Validate a workflow with default validators:
from egregore.core.workflow import validate_sequence, Sequence

workflow = Sequence(node1, node2, node3)

# Validate with defaults
result = validate_sequence(workflow)

# Check result
if result.is_valid:
    workflow.run(data)
else:
    # Handle validation errors
    for error in result.errors:
        print(f"ERROR: {error}")

raise_if_invalid()

Automatically raise exception on validation failure:
# Validate and raise if invalid
result = validate_sequence(workflow)
result.raise_if_invalid()  # Raises ValueError if validation failed

# If we get here, validation passed
workflow.run(data)

Validation Result

ValidationResult Structure

@dataclass
class ValidationResult:
    is_valid: bool
    errors: List[ValidationError]
    warnings: List[ValidationWarning]
    suggestions: List[ValidationSuggestion]
Access validation details:
result = validate_sequence(workflow)

# Check overall status
print(f"Valid: {result.is_valid}")

# Check errors (prevent execution)
print(f"Errors: {len(result.errors)}")
for error in result.errors:
    print(f"  - {error.message}")
    if error.suggestion:
        print(f"    Suggestion: {error.suggestion}")

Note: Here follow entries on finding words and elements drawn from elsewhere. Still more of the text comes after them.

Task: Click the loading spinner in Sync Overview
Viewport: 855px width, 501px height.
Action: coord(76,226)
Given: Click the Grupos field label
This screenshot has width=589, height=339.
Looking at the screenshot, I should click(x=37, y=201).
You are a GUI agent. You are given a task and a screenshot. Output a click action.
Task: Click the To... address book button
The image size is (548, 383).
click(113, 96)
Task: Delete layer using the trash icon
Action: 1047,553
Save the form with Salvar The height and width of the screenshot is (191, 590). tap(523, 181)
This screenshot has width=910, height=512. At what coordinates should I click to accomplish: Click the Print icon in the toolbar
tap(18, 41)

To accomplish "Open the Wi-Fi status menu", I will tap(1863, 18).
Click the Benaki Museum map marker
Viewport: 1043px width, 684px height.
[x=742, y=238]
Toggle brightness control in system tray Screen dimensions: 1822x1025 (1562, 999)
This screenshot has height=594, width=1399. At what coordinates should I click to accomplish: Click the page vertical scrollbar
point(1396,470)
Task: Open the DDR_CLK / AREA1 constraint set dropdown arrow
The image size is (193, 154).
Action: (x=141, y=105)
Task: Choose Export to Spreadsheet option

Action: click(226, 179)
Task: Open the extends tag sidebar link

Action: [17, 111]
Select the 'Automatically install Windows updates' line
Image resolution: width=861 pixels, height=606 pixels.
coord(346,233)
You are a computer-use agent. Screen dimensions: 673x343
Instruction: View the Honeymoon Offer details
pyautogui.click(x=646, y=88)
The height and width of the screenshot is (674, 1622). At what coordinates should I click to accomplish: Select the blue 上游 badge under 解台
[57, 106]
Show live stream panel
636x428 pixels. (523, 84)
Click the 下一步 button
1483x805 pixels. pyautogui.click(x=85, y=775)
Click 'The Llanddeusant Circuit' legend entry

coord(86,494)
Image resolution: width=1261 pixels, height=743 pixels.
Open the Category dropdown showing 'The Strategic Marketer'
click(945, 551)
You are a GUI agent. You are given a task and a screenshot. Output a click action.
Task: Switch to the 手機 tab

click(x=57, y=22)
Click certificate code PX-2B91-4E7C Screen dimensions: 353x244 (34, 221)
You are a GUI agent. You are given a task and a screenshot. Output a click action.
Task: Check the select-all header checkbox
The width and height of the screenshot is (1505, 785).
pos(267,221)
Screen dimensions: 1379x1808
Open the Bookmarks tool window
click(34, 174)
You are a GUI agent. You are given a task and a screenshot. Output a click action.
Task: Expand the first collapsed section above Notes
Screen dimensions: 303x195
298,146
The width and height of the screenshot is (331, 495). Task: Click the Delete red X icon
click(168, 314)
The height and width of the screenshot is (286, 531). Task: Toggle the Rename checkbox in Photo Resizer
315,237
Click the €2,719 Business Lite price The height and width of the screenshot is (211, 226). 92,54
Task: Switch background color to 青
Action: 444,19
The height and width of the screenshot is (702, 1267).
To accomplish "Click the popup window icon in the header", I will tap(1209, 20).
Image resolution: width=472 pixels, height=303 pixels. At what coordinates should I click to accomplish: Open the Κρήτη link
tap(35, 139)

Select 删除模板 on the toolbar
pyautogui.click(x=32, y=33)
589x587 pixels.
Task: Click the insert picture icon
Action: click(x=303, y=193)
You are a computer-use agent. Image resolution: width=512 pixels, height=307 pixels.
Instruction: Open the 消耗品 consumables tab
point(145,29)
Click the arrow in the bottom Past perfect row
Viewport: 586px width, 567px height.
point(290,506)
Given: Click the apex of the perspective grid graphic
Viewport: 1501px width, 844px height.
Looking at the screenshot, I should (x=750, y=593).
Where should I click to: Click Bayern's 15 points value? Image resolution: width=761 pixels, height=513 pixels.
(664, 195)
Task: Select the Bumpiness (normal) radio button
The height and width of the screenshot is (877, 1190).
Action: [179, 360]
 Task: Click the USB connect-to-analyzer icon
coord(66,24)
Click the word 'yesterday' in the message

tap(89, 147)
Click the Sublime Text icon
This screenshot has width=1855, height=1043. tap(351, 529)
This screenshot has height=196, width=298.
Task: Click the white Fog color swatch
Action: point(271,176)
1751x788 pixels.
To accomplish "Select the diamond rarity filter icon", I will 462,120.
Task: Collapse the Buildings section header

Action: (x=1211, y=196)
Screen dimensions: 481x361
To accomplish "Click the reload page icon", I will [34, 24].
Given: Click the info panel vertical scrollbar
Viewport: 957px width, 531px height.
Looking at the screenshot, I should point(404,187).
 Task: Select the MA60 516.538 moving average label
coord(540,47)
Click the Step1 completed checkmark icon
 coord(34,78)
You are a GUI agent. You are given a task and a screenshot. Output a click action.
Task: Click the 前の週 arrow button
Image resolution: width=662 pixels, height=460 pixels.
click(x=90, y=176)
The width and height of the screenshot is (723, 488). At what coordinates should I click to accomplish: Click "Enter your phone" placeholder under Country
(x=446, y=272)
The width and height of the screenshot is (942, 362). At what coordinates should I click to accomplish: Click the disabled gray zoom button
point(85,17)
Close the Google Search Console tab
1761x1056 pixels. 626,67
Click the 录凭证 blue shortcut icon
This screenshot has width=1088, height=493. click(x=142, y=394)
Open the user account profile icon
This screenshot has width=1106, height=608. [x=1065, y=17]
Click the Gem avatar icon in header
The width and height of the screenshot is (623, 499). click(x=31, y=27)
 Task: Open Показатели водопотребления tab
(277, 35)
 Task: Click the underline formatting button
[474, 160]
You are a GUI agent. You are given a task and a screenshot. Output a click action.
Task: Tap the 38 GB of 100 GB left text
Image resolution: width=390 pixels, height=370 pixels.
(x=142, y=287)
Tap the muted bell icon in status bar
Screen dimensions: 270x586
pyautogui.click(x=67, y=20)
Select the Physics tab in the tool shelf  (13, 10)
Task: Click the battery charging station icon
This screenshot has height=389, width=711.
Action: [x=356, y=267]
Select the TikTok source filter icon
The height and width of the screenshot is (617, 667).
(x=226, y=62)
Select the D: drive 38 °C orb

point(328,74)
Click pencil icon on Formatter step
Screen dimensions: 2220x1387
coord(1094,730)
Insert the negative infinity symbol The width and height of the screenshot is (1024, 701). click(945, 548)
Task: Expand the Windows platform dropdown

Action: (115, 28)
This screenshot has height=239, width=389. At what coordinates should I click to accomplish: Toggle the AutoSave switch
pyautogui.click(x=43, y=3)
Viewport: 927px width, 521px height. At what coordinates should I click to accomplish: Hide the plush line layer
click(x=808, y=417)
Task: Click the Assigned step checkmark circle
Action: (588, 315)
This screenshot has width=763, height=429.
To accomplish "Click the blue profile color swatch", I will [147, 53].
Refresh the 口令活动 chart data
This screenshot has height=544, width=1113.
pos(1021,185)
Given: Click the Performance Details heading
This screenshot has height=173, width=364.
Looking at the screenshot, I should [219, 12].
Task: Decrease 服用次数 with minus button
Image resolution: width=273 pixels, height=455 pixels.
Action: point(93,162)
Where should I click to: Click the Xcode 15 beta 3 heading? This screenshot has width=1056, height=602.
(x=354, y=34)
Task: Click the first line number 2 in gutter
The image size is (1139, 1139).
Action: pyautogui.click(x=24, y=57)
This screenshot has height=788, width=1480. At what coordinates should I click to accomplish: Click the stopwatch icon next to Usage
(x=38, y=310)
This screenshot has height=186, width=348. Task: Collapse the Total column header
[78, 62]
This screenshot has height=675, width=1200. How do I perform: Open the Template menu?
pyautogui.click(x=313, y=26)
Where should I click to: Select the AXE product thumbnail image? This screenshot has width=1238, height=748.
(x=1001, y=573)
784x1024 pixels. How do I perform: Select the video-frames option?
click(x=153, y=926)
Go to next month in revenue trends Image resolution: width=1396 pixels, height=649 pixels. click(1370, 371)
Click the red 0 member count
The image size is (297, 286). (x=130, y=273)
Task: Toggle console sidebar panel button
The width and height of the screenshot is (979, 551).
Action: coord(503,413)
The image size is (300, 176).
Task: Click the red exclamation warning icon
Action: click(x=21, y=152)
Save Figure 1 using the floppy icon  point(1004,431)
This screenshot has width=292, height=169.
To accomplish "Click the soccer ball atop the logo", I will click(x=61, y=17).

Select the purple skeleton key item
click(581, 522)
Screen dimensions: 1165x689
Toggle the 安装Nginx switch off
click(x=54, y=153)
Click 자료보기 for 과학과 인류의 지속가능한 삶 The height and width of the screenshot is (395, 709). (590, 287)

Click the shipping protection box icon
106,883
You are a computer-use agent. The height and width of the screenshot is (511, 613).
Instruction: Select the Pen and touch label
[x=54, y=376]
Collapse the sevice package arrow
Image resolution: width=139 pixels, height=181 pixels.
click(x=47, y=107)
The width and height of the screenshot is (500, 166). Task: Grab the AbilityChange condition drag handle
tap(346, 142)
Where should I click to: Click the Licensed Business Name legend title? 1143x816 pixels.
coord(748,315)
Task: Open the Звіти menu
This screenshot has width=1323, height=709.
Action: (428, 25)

# Check warnings (execution allowed)
print(f"Warnings: {len(result.warnings)}")
for warning in result.warnings:
    print(f"  - {warning.message}")

# Check suggestions (improvements)
print(f"Suggestions: {len(result.suggestions)}")
for suggestion in result.suggestions:
    print(f"  - {suggestion.message}")

get_summary()

Get formatted validation report:
result = validate_sequence(workflow)

# Print formatted summary
print(result.get_summary())

# Output:
# Validation Status: INVALID
# Errors: 1
#   - ERROR: Cycle detected: A -> B -> C -> A
# Warnings: 1
#   - WARNING: Node appears to be a dead end
# Suggestions: 0

Built-in Validators

CycleDetectionValidator

Detects circular dependencies in workflow graphs:
from egregore.core.workflow import node, decision

@node("A")
def node_a(data): return data

@node("B")
def node_b(data): return data

@node("C")
def node_c(data): return data

# Create cycle: A -> B -> C -> A
@decision("route")
def route(data):
    return "A"  # Always returns to A

# This will fail validation
workflow = Sequence(node_a >> node_b >> node_c >> route)
result = validate_sequence(workflow)

# Result:
# ERROR: Cycle detected: A -> B -> C -> route -> A
# Suggestion: Remove one of the connections in the cycle or add max_iter to decision nodes
Cycle Detection Algorithm:
  • Uses DFS (Depth-First Search) with color coding (WHITE, GRAY, BLACK)
  • WHITE: Unvisited nodes
  • GRAY: Currently being explored (in recursion stack)
  • BLACK: Fully explored
  • Back edge from GRAY to GRAY = cycle detected

DependencyValidator

Validates node dependencies and structure:
from egregore.core.workflow import parallel

# Empty parallel node (error)
empty_parallel = parallel()  # No child nodes

result = validate_sequence(Sequence(empty_parallel))
# ERROR: Parallel node has no child nodes
# Suggestion: Add nodes to parallel execution or use a regular node

# Duplicate names in parallel (error)
@node("fetch")
def fetch1(data): return data

@node("fetch")  # Same name!
def fetch2(data): return data

parallel_with_duplicates = parallel(fetch1, fetch2)
result = validate_sequence(Sequence(parallel_with_duplicates))
# ERROR: Parallel node contains duplicate names: fetch
# Suggestion: Ensure all parallel nodes have unique names
Checks performed:
  • Parallel nodes have at least one child
  • No duplicate names in parallel branches
  • Valid concurrency limits (positive integers)
  • Decision nodes have at least one pattern
  • Structural warnings for dead-end nodes

SchemaValidator

Validates workflow configuration and schema:
# Empty sequence (error)
empty_workflow = Sequence(None)
result = validate_sequence(empty_workflow)
# ERROR: Sequence has no start node
# Suggestion: Provide a start node when creating the sequence

# Single-node workflow (warning)
single_node = Sequence(processor)
result = validate_sequence(single_node)
# WARNING: Sequence contains only one node
# Suggestion: Consider if this should be a simple function call instead
Checks performed:
  • Sequence has a start node
  • Sequence contains executable nodes
  • Meaningful workflow structure
  • Basic configuration validity

Custom Validators

Create Custom Validator

Implement BaseValidator to create custom validation rules:
from egregore.core.workflow.validation import (
    BaseValidator, ValidationResult, ValidationError, ValidationWarning
)

class CustomValidator(BaseValidator):
    """Custom validation logic."""

    @property
    def validator_name(self) -> str:
        return "CustomValidation"

    def validate(self, sequence) -> ValidationResult:
        """Perform custom validation."""
        errors = []
        warnings = []

        # Custom validation logic
        nodes = self._get_all_nodes(sequence)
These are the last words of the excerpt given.